Le ministère de la Défense roumain a annoncé vendredi 29 mai 2026 qu’un drone russe a frappé un immeuble résidentiel à Galati, près de la frontière ukrainienne. L’impact a provoqué un incendie et blessé légèrement deux personnes, marquant la première fois qu’un engin russe touche un bâtiment d’habitation sur le sol de l’OTAN.
L’incident s’est produit dans la nuit du 28 au 29 mai, alors que la Fédération de Russie intensifiait ses frappes de drones contre des infrastructures et des cibles civiles en Ukraine, particulièrement le long de la frontière fluviale avec la Roumanie. Selon le ministère de la Défense de Roumanie, l’engin a été détecté et suivi par radar avant de s’écraser.
L’impact à Galati et le bilan humain
La ville de Galati, située stratégiquement près de la frontière, a été le point d’impact.
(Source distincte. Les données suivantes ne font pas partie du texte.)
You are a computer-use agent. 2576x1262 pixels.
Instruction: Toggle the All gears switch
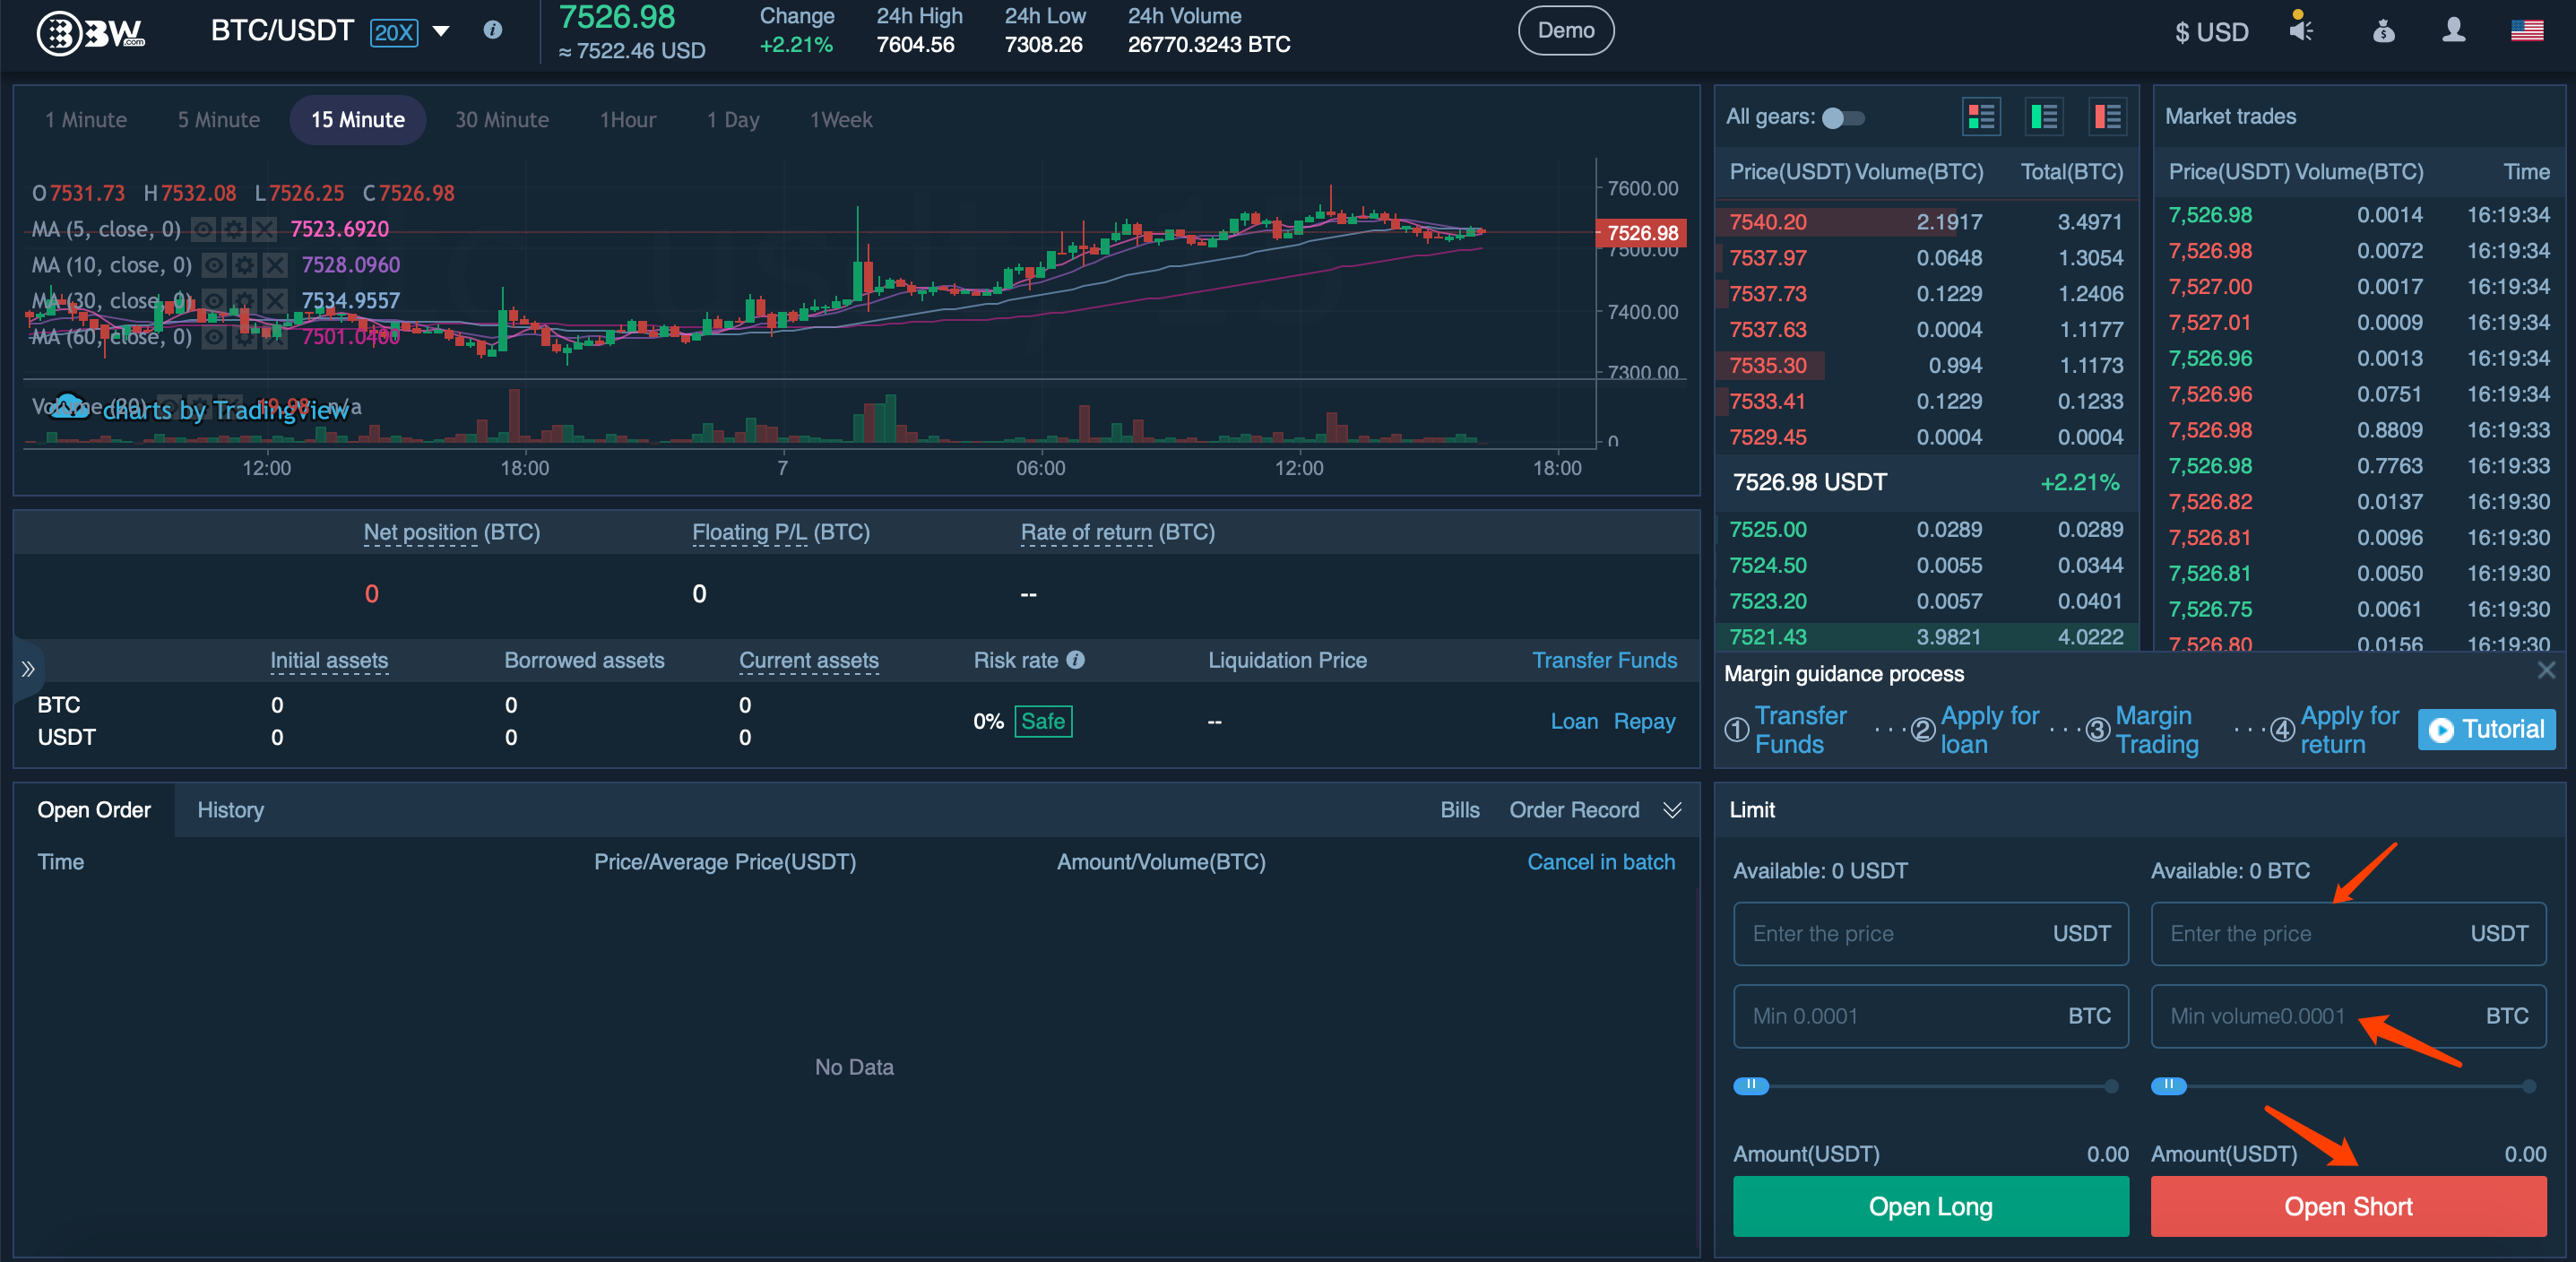[1842, 118]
Le drone a visé la partie sud de l’agglomération, où il a percuté le toit d’un immeuble résidentiel.
« a pénétré dans l’espace aérien roumain, a été suivi par radar jusqu’à la partie sud de la ville de Galati, puis s’est écrasé sur le toit d’un immeuble d’habitation, provoquant un incendie lors de l’impact » Ministère de la Défense de Roumanie, via Radio-Canada
L’explosion a été totale, la charge du drone ayant détoné intégralement lors du choc. Deux occupants de l’appartement touché ont réussi à évacuer le bâtiment par leurs propres moyens. Les services de secours ont pris en charge les victimes sur place pour soigner des écorchures.
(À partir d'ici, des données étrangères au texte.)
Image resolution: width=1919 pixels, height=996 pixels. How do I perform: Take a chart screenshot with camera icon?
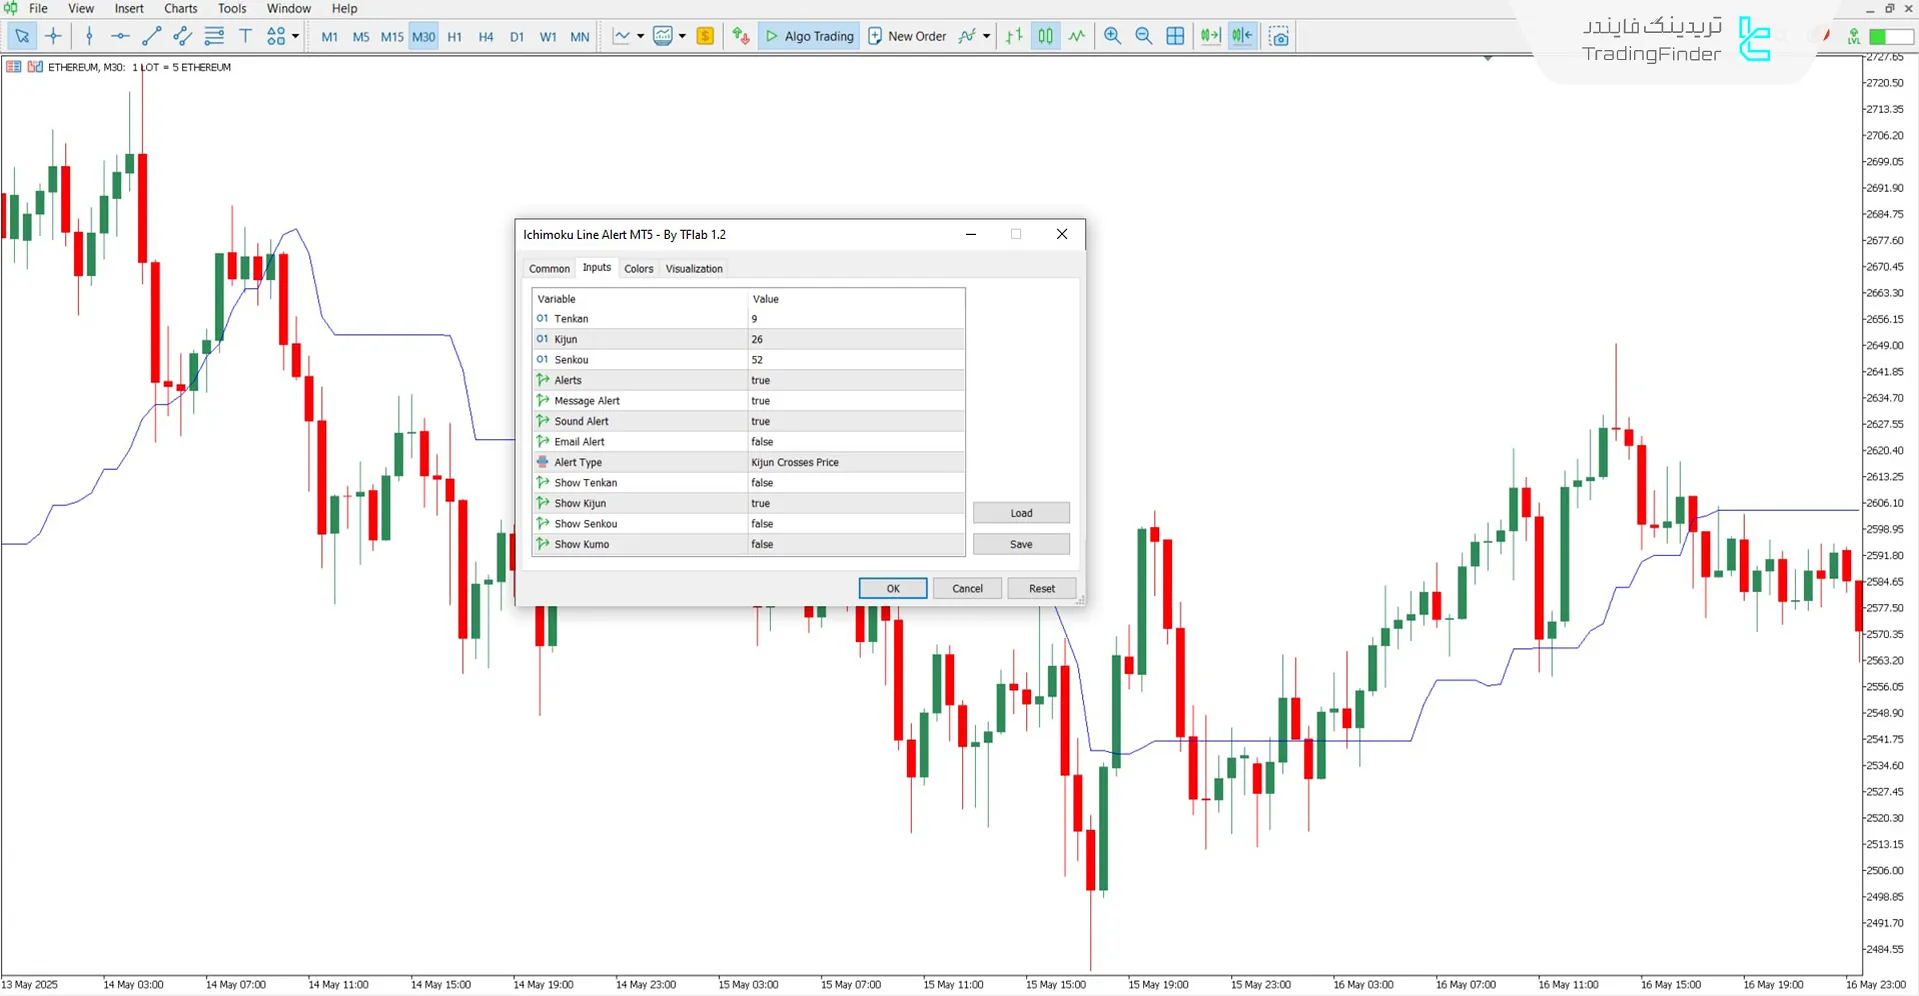click(x=1279, y=36)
C’est un événement qui change la nature du risque pour les populations civiles roumaines. Jusqu’ici, les incursions étaient perçues comme des erreurs de trajectoire ou des intrusions techniques sans conséquences matérielles directes sur des zones habitées.
Le déploiement des F-16 de la base de Fetesti
La réponse militaire a été immédiate dès la détection des drones près de l’espace aérien national. Deux chasseurs F-16 ont décollé d’urgence de la base aérienne de Fetesti, dans l’est du pays, pour intercepter les menaces.

Le commandement militaire a donné des instructions claires aux pilotes, lesquels étaient « autorisés à engager le combat avec les cibles pendant toute la durée de l’alerte ».
Cette posture offensive souligne la tension croissante. L’autorisation d’engager le combat montre que Bucarest ne se contente plus d’une simple surveillance radar, mais est prête à neutraliser physiquement toute menace pénétrant son territoire, même si l’incident de Galati a occurred avant que l’interception ne puisse empêcher l’impact.
Un tournant dans les incursions aériennes depuis 2022
Le contexte global est celui d’une guerre d’usure où les frontières de l’OTAN deviennent poreuses. Depuis le début de l’offensive russe contre l’Ukraine en février 2022, la Roumanie a détecté plusieurs incursions de drones. Cependant, l’événement de cette nuit marque une rupture.
C’est la première fois qu’un drone russe s’abat sur un immeuble résidentiel en Roumanie. Cette escalade, même involontaire, place l’Alliance Atlantique dans une position délicate : comment réagir à des « erreurs » de frappes qui touchent désormais des civils sur le sol d’un membre de l’OTAN ?

L’analyse de la trajectoire du drone confirme que l’attaque s’inscrivait dans une vague plus large de raids russes ayant déclenché une alerte aérienne nationale en Ukraine.
L’enjeu n’est plus seulement la violation de l’espace aérien, mais la sécurité physique des infrastructures civiles. Si des drones russes continuent de dériver vers Galati ou d’autres villes frontalières, la pression sur le gouvernement roumain pour demander une protection antiaérienne accrue, voire un déploiement plus agressif de systèmes de défense, deviendra insoutenable.
Pour l’heure, le bilan reste léger avec deux blessés, mais le précédent est créé. La frontière fluviale, autrefois simple ligne de démarcation, est devenue une zone de danger direct pour les citoyens roumains.